Stored items from a collection:
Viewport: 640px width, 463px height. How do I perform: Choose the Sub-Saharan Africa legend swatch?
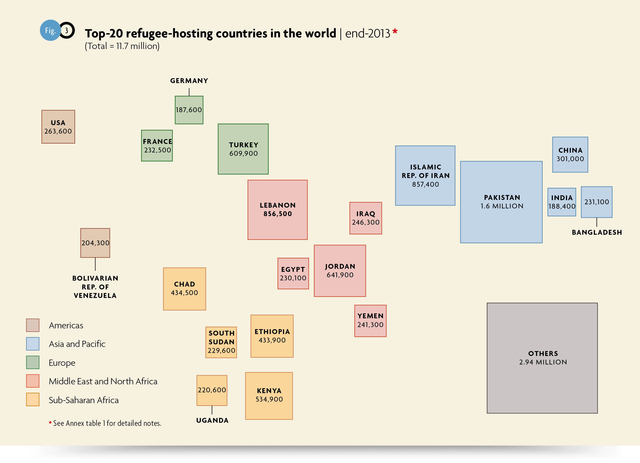coord(33,401)
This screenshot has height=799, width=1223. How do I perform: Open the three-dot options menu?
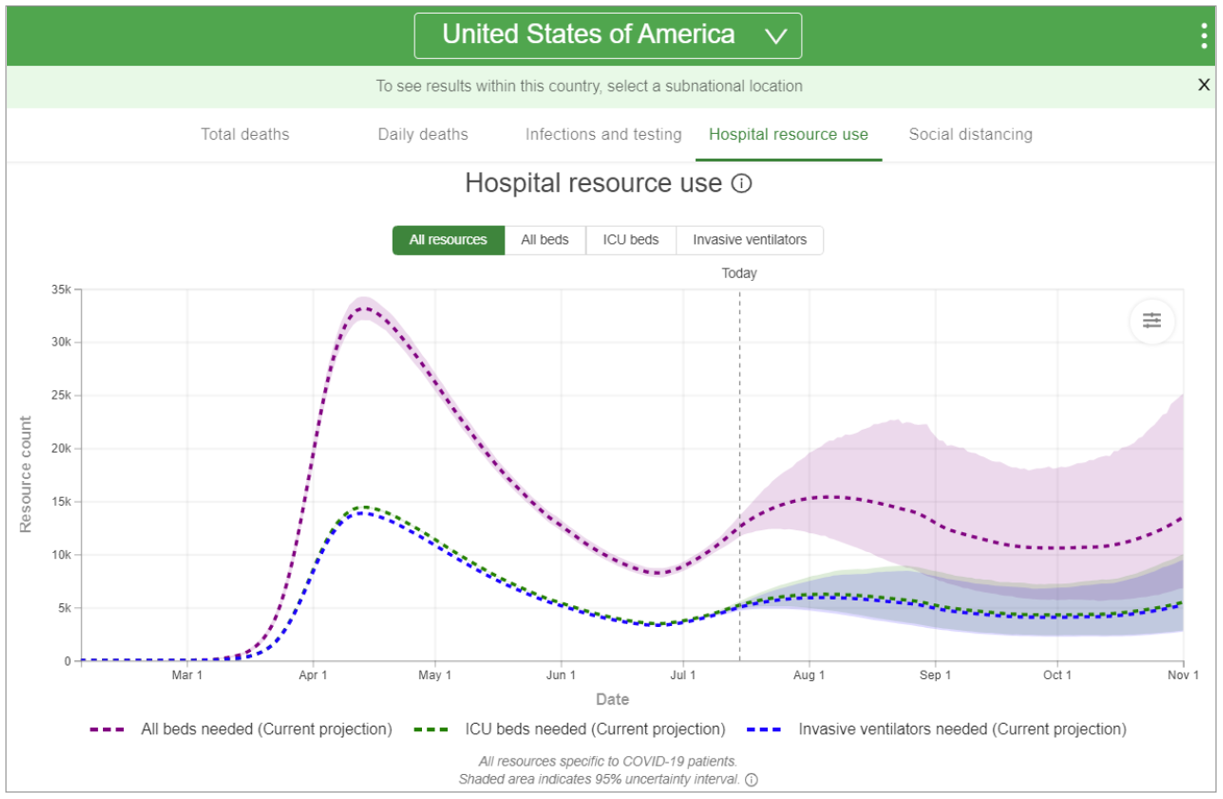pyautogui.click(x=1204, y=36)
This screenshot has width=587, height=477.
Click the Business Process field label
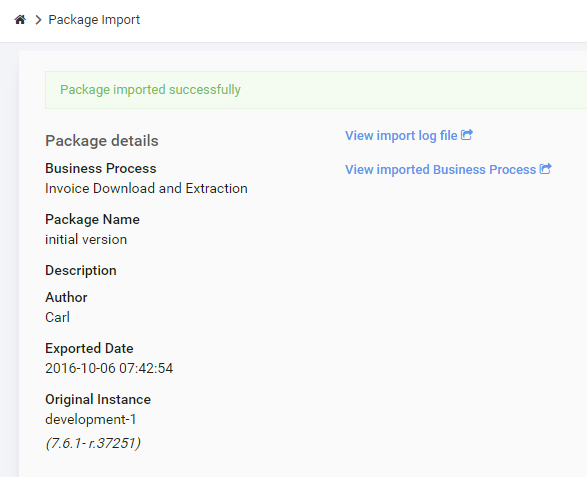coord(101,168)
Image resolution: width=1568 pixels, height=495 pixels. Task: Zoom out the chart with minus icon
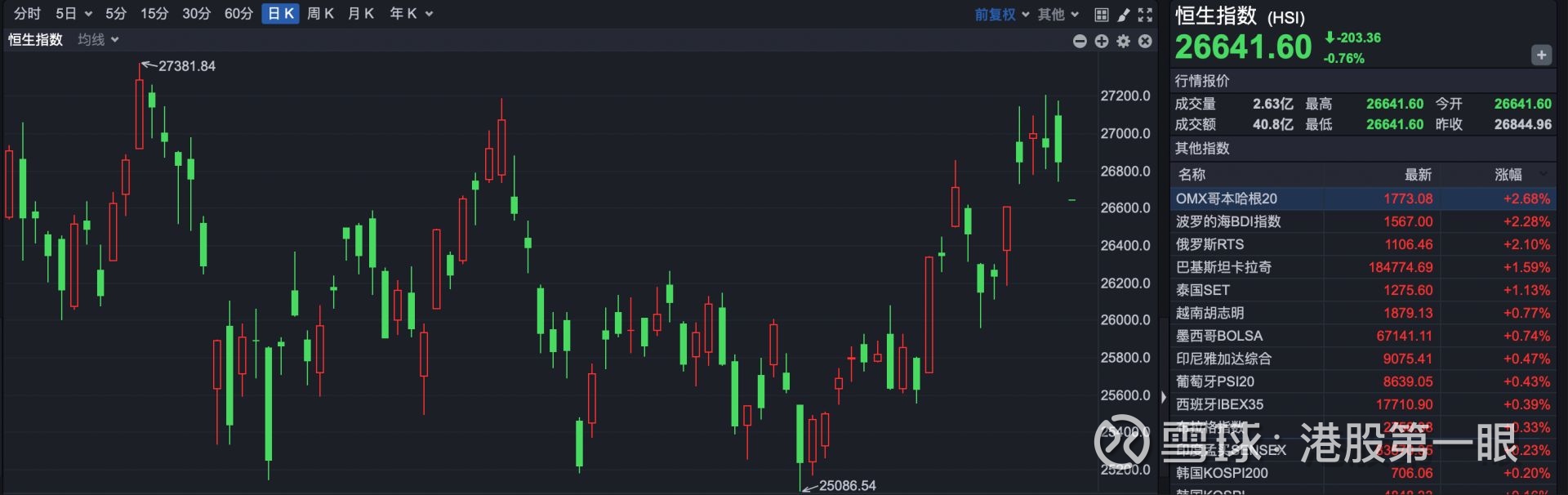[x=1080, y=41]
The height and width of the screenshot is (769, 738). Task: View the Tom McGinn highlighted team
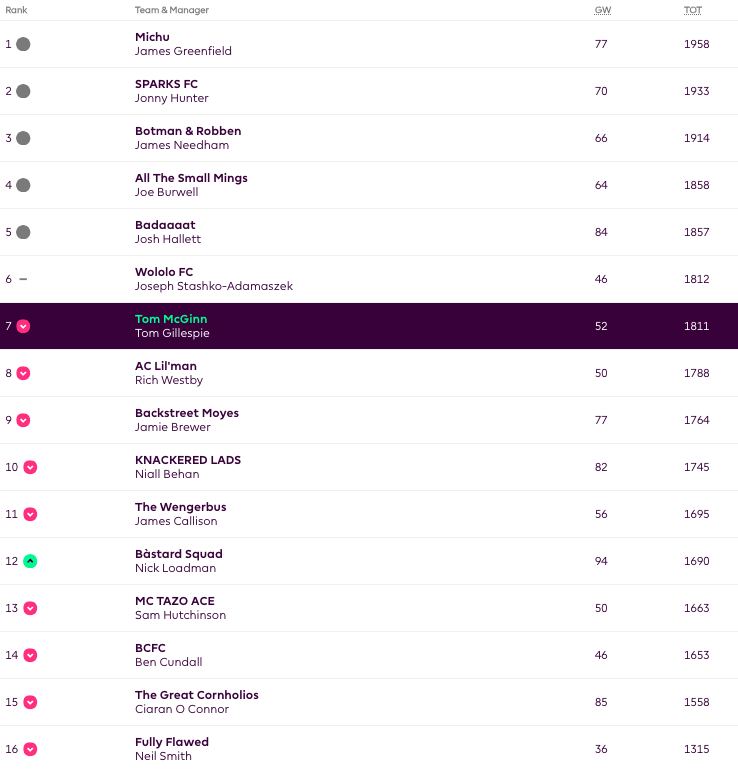pos(171,319)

## WHAT YOU WILL DO
Retype exactly the lines from the line containing "This screenshot has width=587, height=477." through the end of the entries above, including both ends, and leave every picture out.

## COMPLETED TASK
This screenshot has width=587, height=477.
Click the Business Process field label
coord(101,168)
Image resolution: width=1568 pixels, height=495 pixels. Task: Zoom out the chart with minus icon
[x=1080, y=41]
The height and width of the screenshot is (769, 738). Task: View the Tom McGinn highlighted team
pos(171,319)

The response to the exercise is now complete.